- [Required action]:
Nothing but the lines below between the line holding "Screen dimensions: 520x420" and the line holding "Select the 單月合併營收年成長(%)", inclusive, should appear in the answer, each set down exactly.

- [Data under study]:
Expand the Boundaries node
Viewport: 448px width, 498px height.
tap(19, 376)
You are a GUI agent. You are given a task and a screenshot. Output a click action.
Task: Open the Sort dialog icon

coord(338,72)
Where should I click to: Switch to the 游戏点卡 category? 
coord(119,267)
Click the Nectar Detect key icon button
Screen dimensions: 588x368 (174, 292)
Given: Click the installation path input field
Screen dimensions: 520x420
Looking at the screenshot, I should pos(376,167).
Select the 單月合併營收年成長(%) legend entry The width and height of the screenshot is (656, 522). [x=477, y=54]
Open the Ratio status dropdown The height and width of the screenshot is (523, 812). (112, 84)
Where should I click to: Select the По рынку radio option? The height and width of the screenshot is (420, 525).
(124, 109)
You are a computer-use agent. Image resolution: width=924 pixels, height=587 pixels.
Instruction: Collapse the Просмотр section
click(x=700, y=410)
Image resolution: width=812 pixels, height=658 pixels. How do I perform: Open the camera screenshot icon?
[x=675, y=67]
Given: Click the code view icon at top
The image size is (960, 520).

- [Response to this task]:
Screen dimensions: 520x420
Looking at the screenshot, I should pos(376,167).
Select the 單月合併營收年成長(%) legend entry The width and height of the screenshot is (656, 522). [x=477, y=54]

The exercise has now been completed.